# A suitable street/dirt/park bike.....



## Bonsai-CP (Nov 15, 2011)

Hey all, I am looking to get some feedback on a suitable street/dirt/park bike for a 43 year old guy. 

I shred dirt & urban on a big travel steed, but I am looking to get into park/street riding on a more agile bike. I have a 20Forty I screw around on on the street, and it is light, strong, and very agile, but i also have a Komodo II, but it is set up more for dirt than street/park.

I am not used to riding park, and come from a BMX racing background, but I love to DH & huck big, so you can see, I am not a park rider by skill...LOL. 

What do you guys think would be a good bike to start out on without breaking the bank per say....LOL. How much different is it than freeriding on dirt. I do a lot of urban freeriding in the concrete jungle, which is basically ledge drop, walls, and jumps of any kind. I do not grind, as I am always on my big steed, and do not do many tricks anymore....hahahaha

Any good advise on skills riding park and a descent bike....LOL?


----------



## strader (Jun 14, 2006)

I have to ask, why not just ride your 20Forty?


----------



## cmc4130 (Jan 30, 2008)

Check out this thread:
BMXmuseum.com Forums / Learn me on NS 24" bikes

Also this is an old thread, but it's relevant to riding a bike like the 20Forty for street park. Main thing guys do is try to pull the rear wheel all the way forward (using half link if necessary) and running bars that are taller than stock bars. Like 7.25"s--but It'll depend how tall you are and personal preference.

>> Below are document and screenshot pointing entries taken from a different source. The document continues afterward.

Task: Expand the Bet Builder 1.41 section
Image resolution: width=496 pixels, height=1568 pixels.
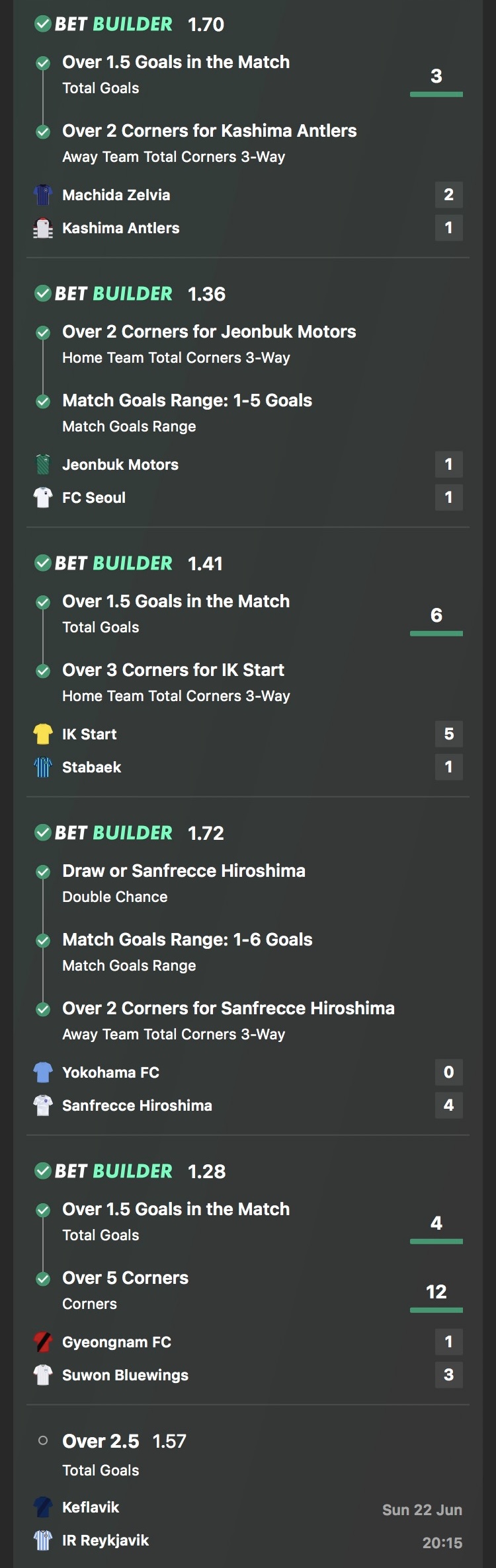Action: point(128,564)
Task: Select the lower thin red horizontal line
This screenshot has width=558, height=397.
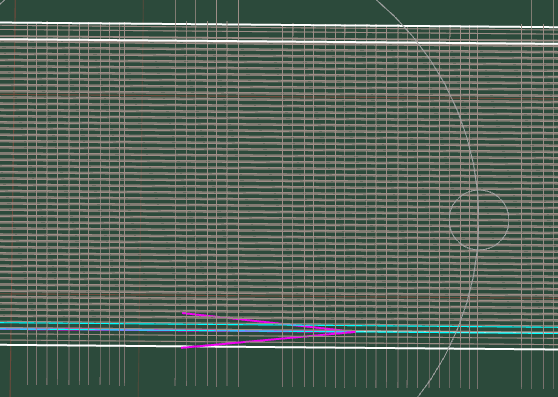Action: 279,296
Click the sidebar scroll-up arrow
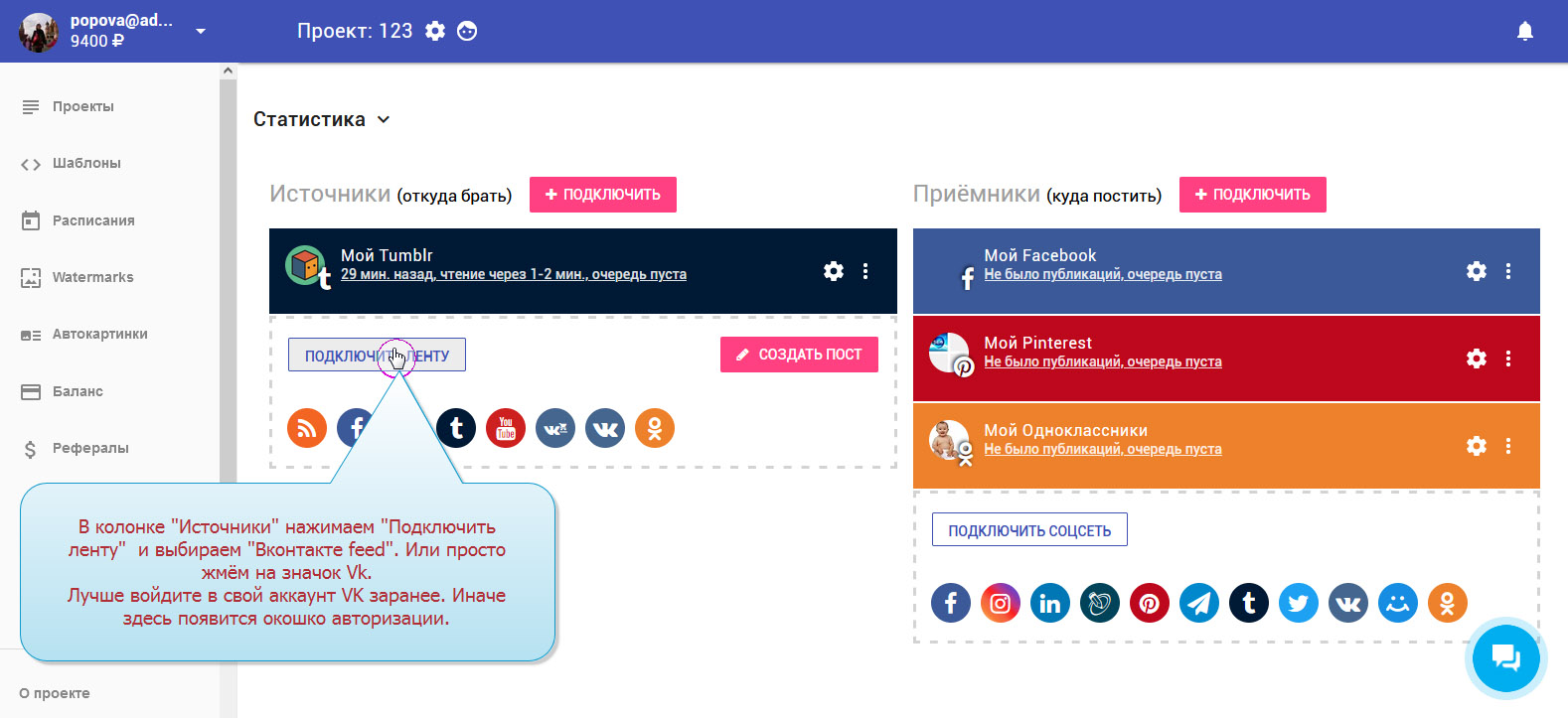1568x718 pixels. click(228, 71)
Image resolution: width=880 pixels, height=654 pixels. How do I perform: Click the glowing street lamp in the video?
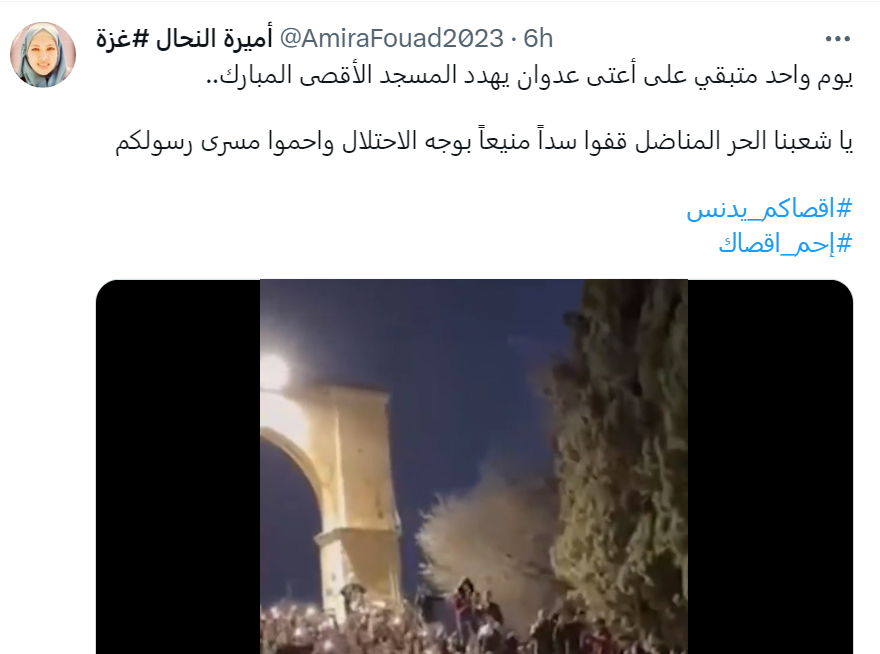275,372
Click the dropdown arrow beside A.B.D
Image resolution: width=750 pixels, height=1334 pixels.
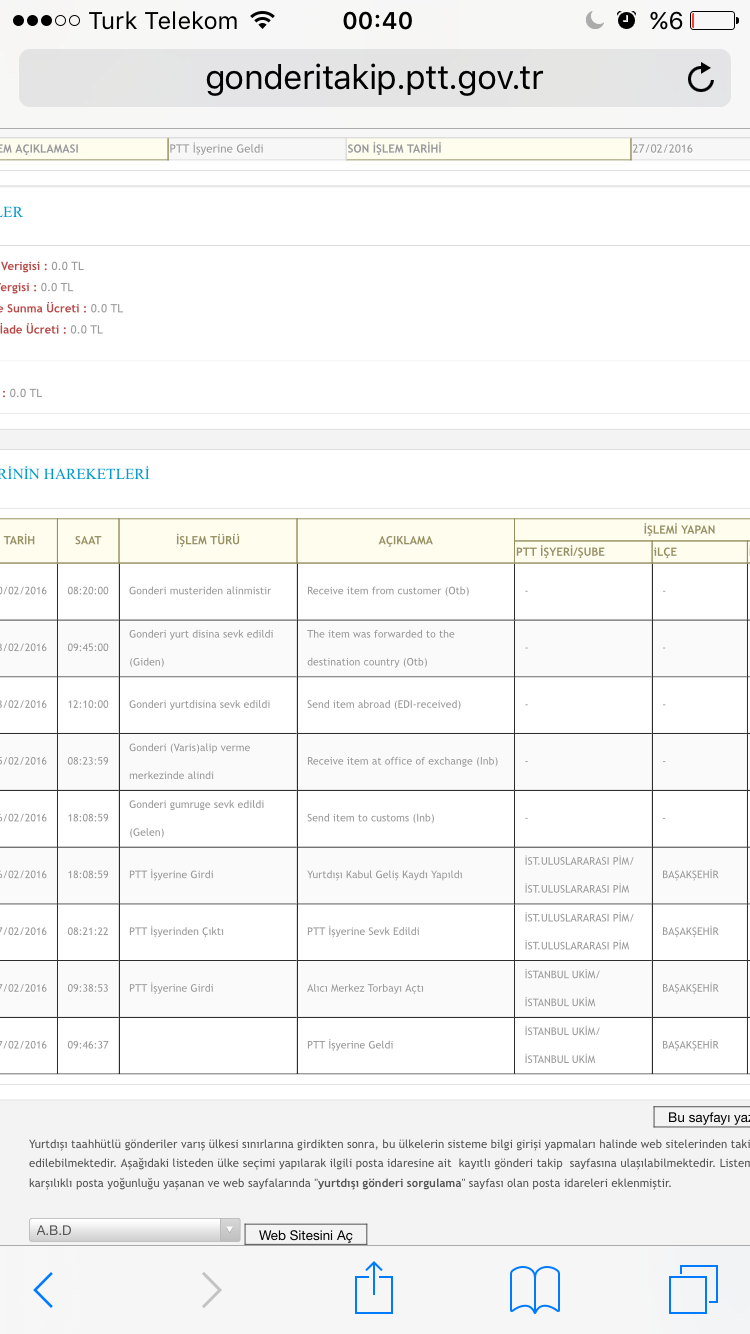point(230,1230)
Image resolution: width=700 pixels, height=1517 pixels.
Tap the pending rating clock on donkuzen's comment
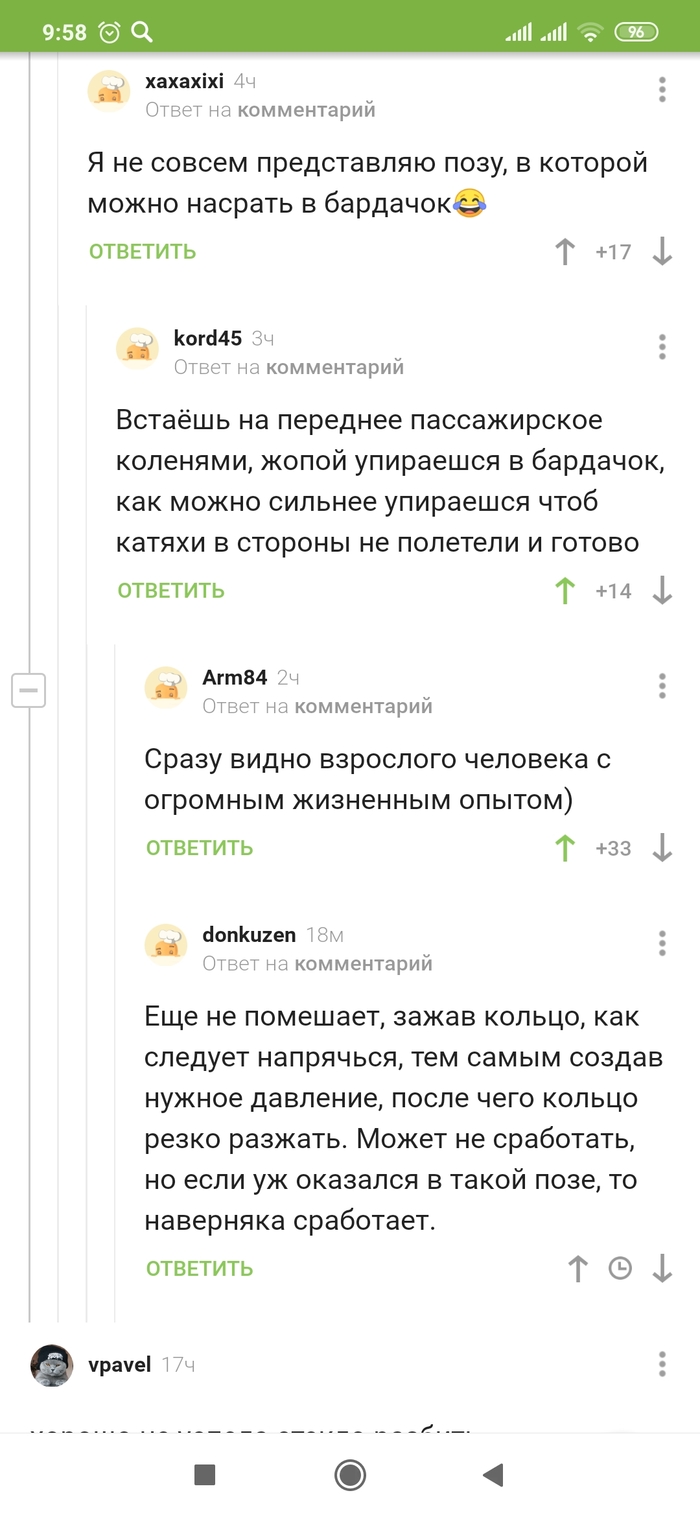[621, 1268]
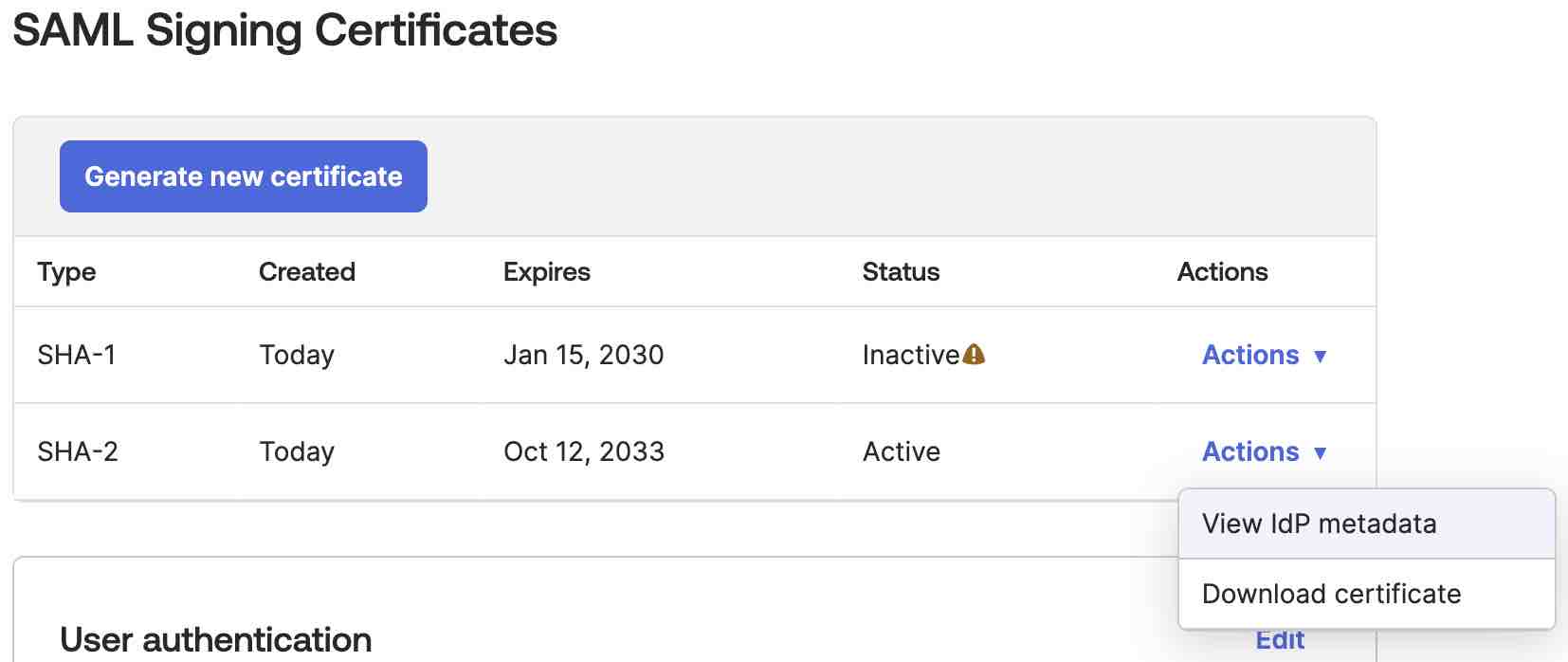Click the Actions column header
1568x662 pixels.
click(x=1221, y=272)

Speaking of street cruisers...

Also check out cruiserrevolution.com and the Sunday Wave C 24.


----------



## Bonsai-CP (Nov 15, 2011)

strader said:


> I have to ask, why not just ride your 20Forty?


Sorry for the late delay, but for some odd reason i am not getting any notifications of responses to any of my postings or subscribed posts?!?!?!? Go figure....LOL 

I do ride ride the 20Forty and love it, but I guess I am so use to shredding on my 26" FR bikes, that I have no finesse on that 24" anymore...hahaha. My older son rides it more than me, but he also has the same issue, as he was brought up on 24" to 26" FR bikes, not BMX or cruisers.

I guess what i was thinking of was a more MTB orientated street/urban bike. Something like a Black Market or such, but not at the cost of a BM though...hahaha.

Any recommendations on skill practicing for the park? I am used to shredding on dirt instead at parks, though i do shred the concrete jungle on as much as i can hit.

Does the 20Forty make a good park bike or is it not enough bike per say?


----------



## Bonsai-CP (Nov 15, 2011)

cmc4130 said:


> Check out this thread:
> BMXmuseum.com Forums / Learn me on NS 24" bikes
> 
> Also this is an old thread, but it's relevant to riding a bike like the 20Forty for street park. Main thing guys do is try to pull the rear wheel all the way forward (using half link if necessary) and running bars that are taller than stock bars. Like 7.25"s--but It'll depend how tall you are and personal preference.
> ...


Thank you for the info! :thumbsup:


----------